Educação: Novo ministro, novos (e velhos) negócios


Por Jair de Souza*


Qual é o projeto de Bolsonaro para a educação?

Está mais do que claro que não é ele quem vai nos dar esta informação.

É por demais sabido que Bolsonaro não tem a mínima ideia do que é, de como funciona e para que serve o sistema educacional.

No entanto, há gente ligada a ele (seja por sentimentos ideológicos antipovo, seja para usar oportunisticamente sua ignorância em benefício de interesses próprios) que, sim, entende da questão e deseja levar adiante um plano bem estudado para alcançar os objetivos por eles almejados.

Dentre os grupos ligados ao bolsonarismo, não podemos nos esquecer dos integrantes da Lava Jato.

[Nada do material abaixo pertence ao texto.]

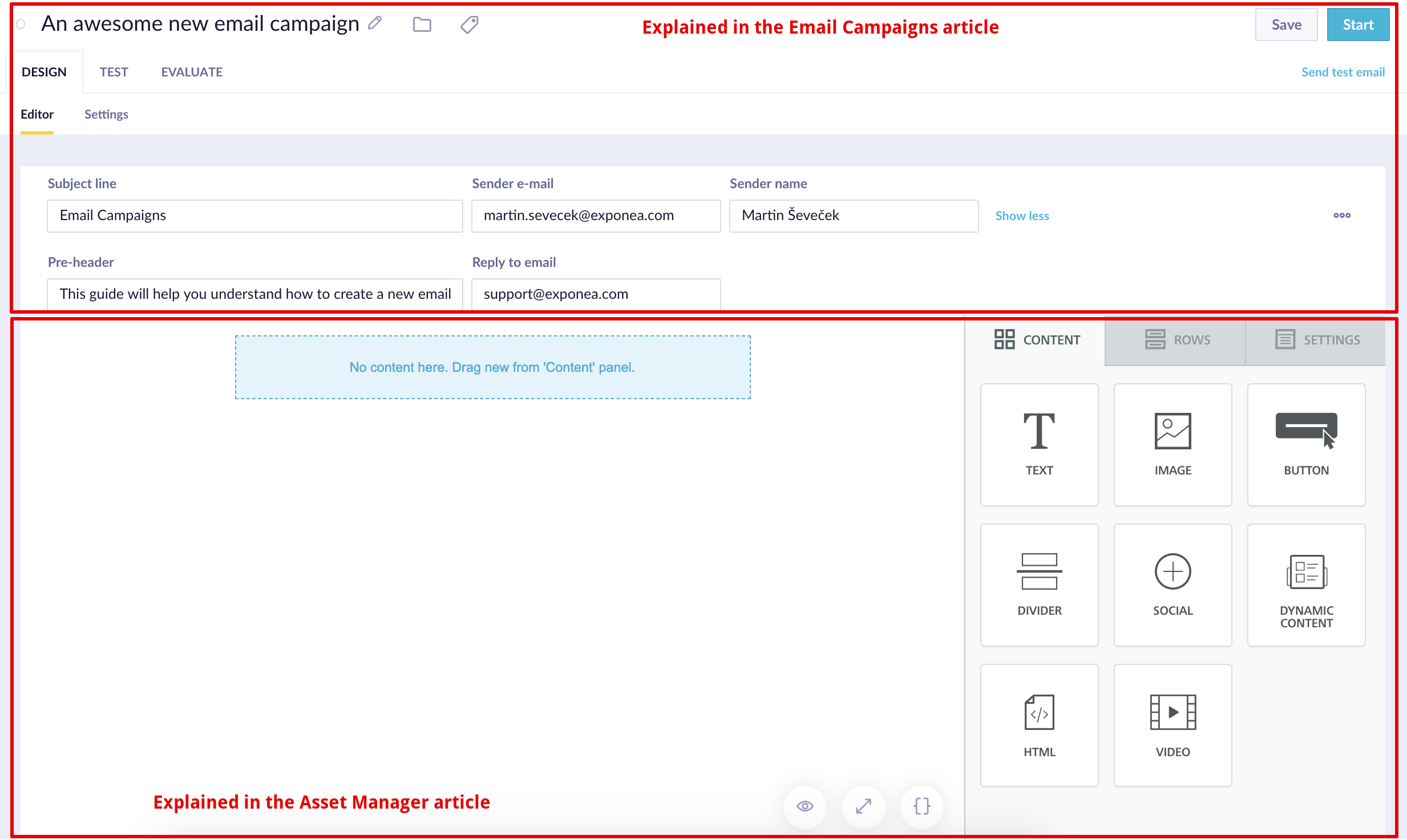The width and height of the screenshot is (1407, 840).
Task: Select the Divider content block
Action: click(1039, 585)
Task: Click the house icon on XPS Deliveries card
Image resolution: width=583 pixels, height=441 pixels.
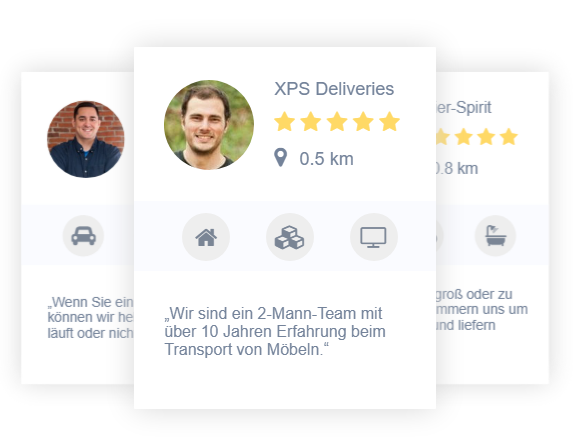Action: (x=206, y=237)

E o que poderia ter a Lava Jato diretamente relacionado com o sistema educacional?

Bem, a resposta a esta pergunta vem se desenhando mais nitidamente em minha mente a cada descoberta revelada sobre a própria Lava Jato.

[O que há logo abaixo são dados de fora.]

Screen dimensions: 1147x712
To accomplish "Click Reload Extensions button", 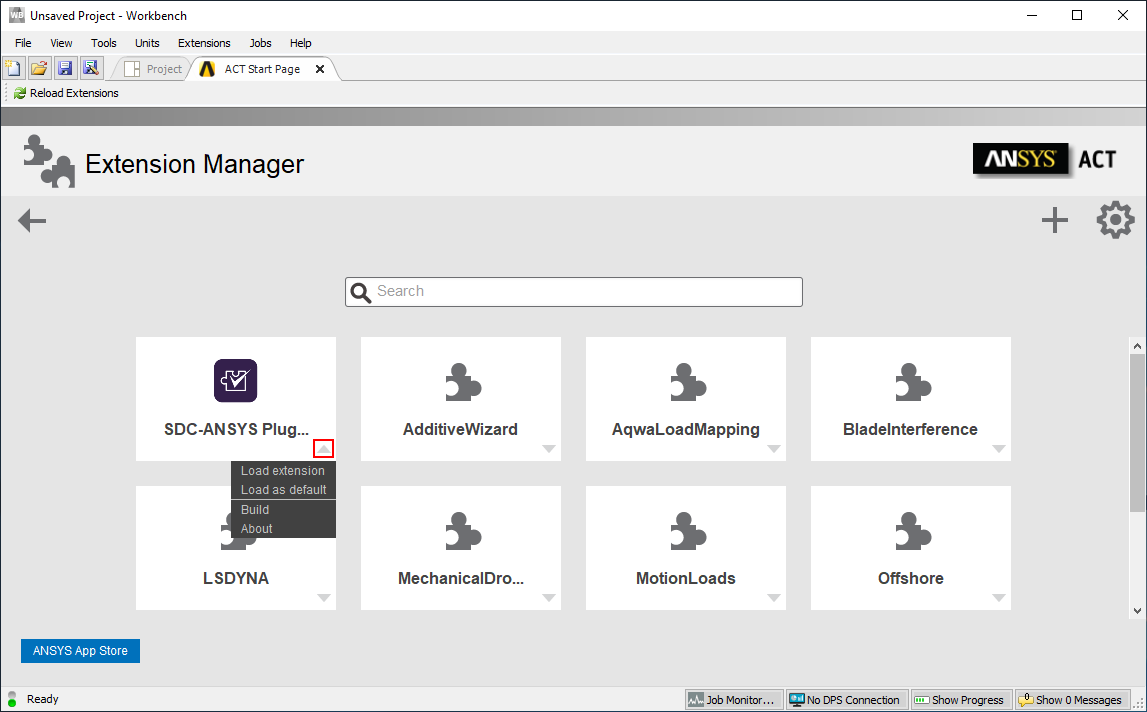I will click(x=66, y=93).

Levando-se em conta que a Lava Jato foi formada a partir de iniciativas tomadas por organismos estadunidenses determinados a ditar os rumos e destinos dos governos de países nos quais os EUA têm interesses importantes; considerando-se também que eles contam com aliados locais que compartilham desses mesmos interesses, fica mais fácil dar sequência ao raciocínio e, se for de nosso desejo, até elaborar um PowerPoint para projetar ao final da exposição.

Sem contar com o que ainda não foi detectado, já sabemos que, das penalizações aplicadas à Petrobrás e à Odebrecht, a Lava Jato negociou junto ao Departamento de Justiça dos EUA (Department of Justice – DoJ) o desvio de 9,3 bilhões de reais para serem usados em conformidade com os desejos dos próprios gestores da Lava Jato.

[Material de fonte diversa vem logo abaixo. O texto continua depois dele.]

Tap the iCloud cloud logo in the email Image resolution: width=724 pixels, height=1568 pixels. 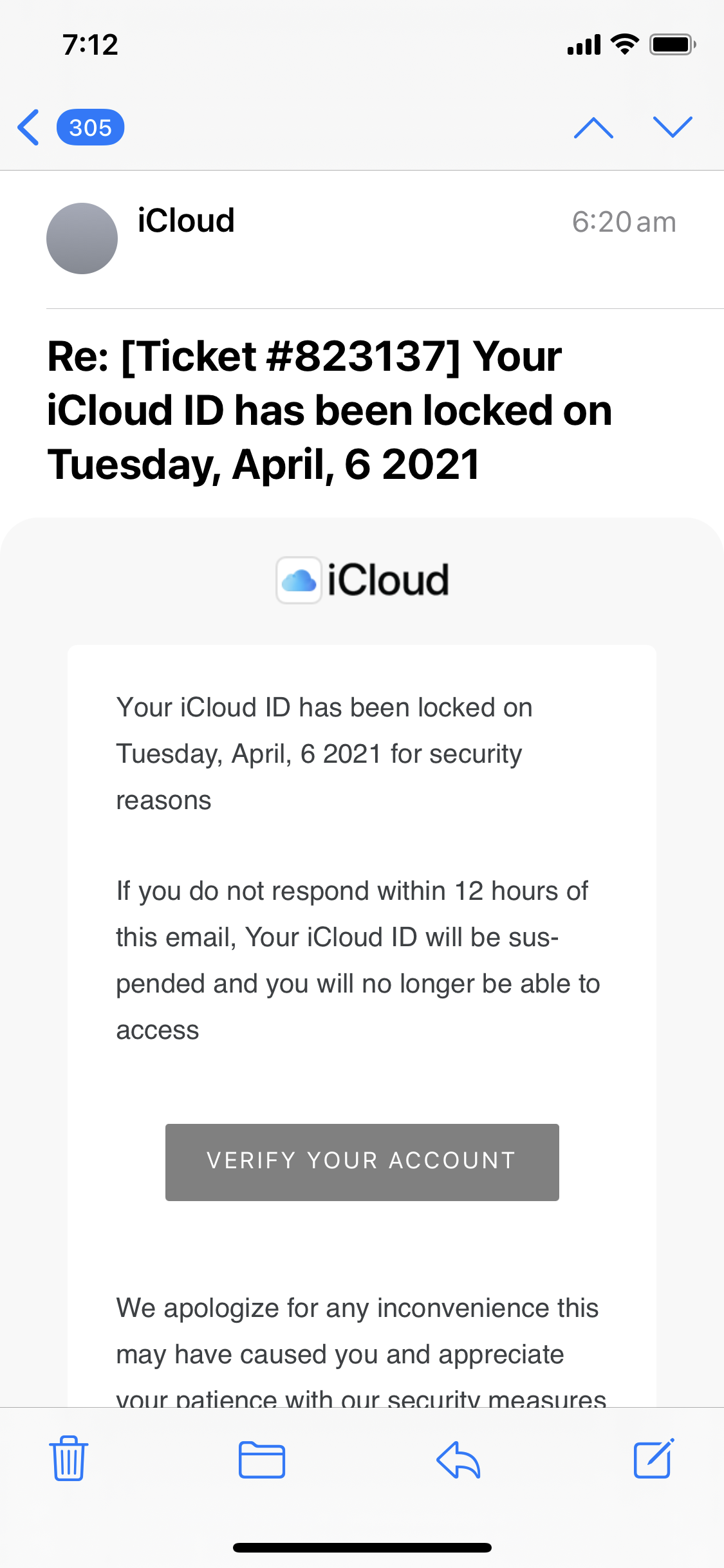(299, 579)
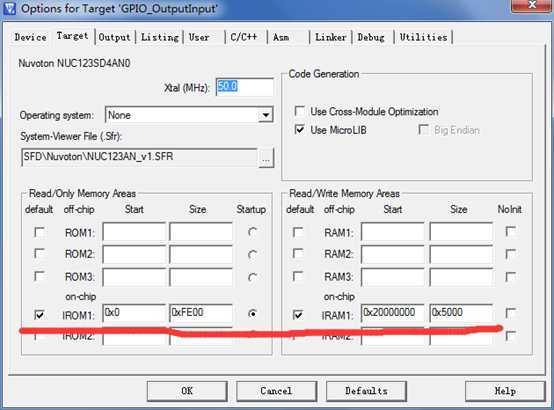Toggle the IRAM1 default checkbox
554x410 pixels.
pos(298,314)
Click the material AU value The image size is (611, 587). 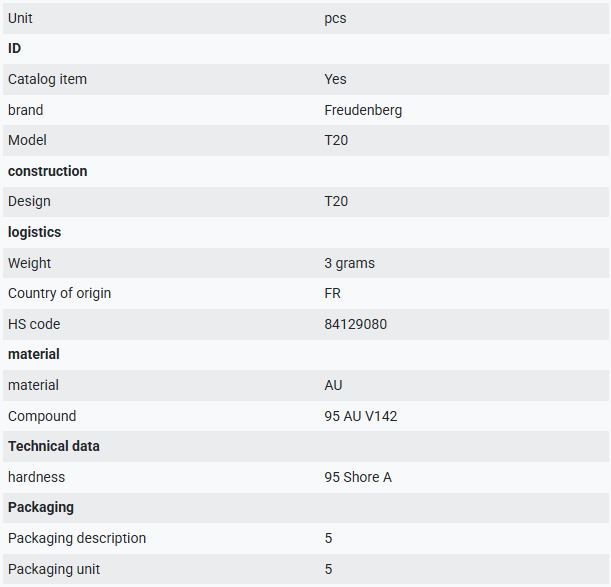click(333, 385)
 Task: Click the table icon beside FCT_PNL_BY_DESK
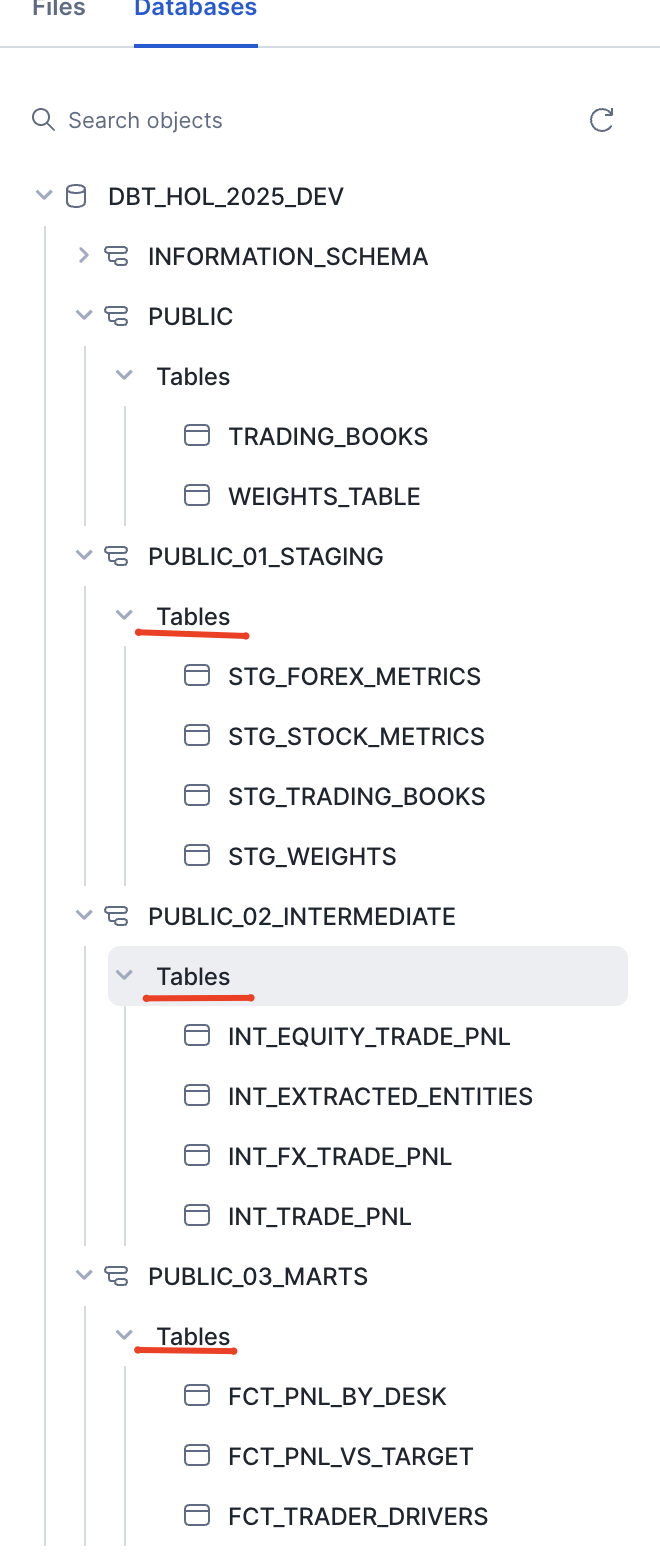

E também devemos recordar que os firmantes do acordo por parte da Lava Jato se comprometeram a usar boa parte desses recursos desviados de nosso povo na formação de uma consciência social que esteja em sintonia com as aspirações dos lavajatenses (que, não por casualidade, são as mesmas dos agentes gringos).

Tendo em vista isto, podemos dizer que o desmonte da educação pública que está em curso no país (e que parece que se acentuará com o novo ministro) vai inteiramente ao encontro dos objetivos traçados nestes acordos estabelecidos pela Lava Jato e o DoJ ao arrepio da nação.

Com a significativa destruição ou deterioração das instituições públicas de ensino, os cidadãos que quiserem dar a si próprios ou a seus filhos uma educação de nível pelo menos razoável terão obrigatoriamente que recorrer a instituições privadas e pagar pelo ensino que estas oferecerem. E neste ponto a vantagem da Lava Jato chega a ser monstruosa.

Se com os 2,5 bilhões que estão tentando surrupiar da Petrobrás, o risco já parecia imenso, o que dizer dos 9,3 bilhões que vão estar à sua disposição ao somar os ganhos do acordo com a Odebrecht?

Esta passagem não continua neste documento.